Under Secretary of the Treasury for Terrorism and Financial Intelligence
- Acting April 16, 2015 – February 13, 2017
- President: Barack Obama Donald Trump
- Preceded by: David Cohen
- Succeeded by: Sigal Mandelker

Personal details
- Born: 1972 or 1973 (age 52–53) Teaneck, New Jersey, U.S.
- Party: Democratic
- Spouse: Miriam Szubin
- Children: 3
- Education: Harvard University (BA, JD)

= Adam Szubin =

American politician

Adam Jacob Szubin (/ˈzuːbɪn/) is an American lawyer and former government official. Szubin served as the Acting Under Secretary for Terrorism and Financial Intelligence and the Acting Secretary of the Treasury of the United States. He served as the acting secretary from January to February 2017 after the resignation of Treasury Secretary Jack Lew and Deputy Treasury Secretary Sarah Bloom Raskin during the 2017 presidential transition. He previously served as the Director of Treasury's Office of Foreign Assets Control (OFAC).
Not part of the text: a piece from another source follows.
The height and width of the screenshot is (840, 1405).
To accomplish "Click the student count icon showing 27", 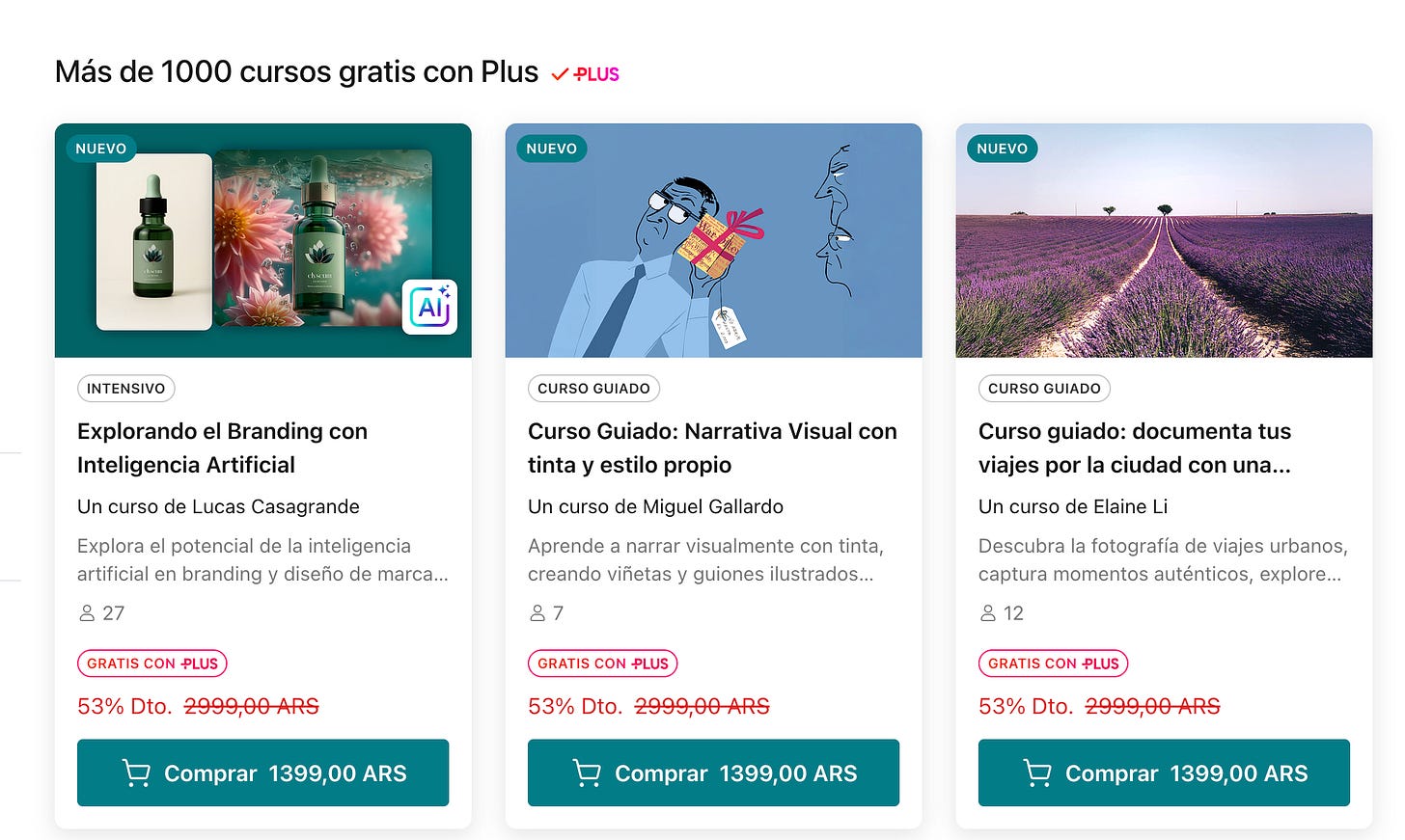I will click(87, 613).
He is currently a Distinguished Practitioner-in-Residence at the Paul H. Nitze School of Advanced International Studies (SAIS) of the Johns Hopkins University and a lawyer in private practice at Covington & Burling in D.C.

==Education==
Szubin is from an Orthodox Jewish family and attended Yavneh Academy and the Ramaz School. He received an A.B. from Harvard College and a J.D. from Harvard Law School.

==Department of the Treasury==
Joining the Treasury in 2004, Szubin served in the Bush administration as the Senior Advisor to the Under Secretary for Terrorism and Financial Intelligence. From 2006 to 2015, Szubin served as the Director of Treasury's Office of Foreign Assets Control.

On April 16, 2015, President Obama nominated him as Under Secretary for Terrorism and Financial Crimes. In 2015, he appeared before the Senate Committee on Banking, Housing, and Urban Affairs. In 2016, the Senate Banking Committee approved his nomination but he was never confirmed by the full Senate.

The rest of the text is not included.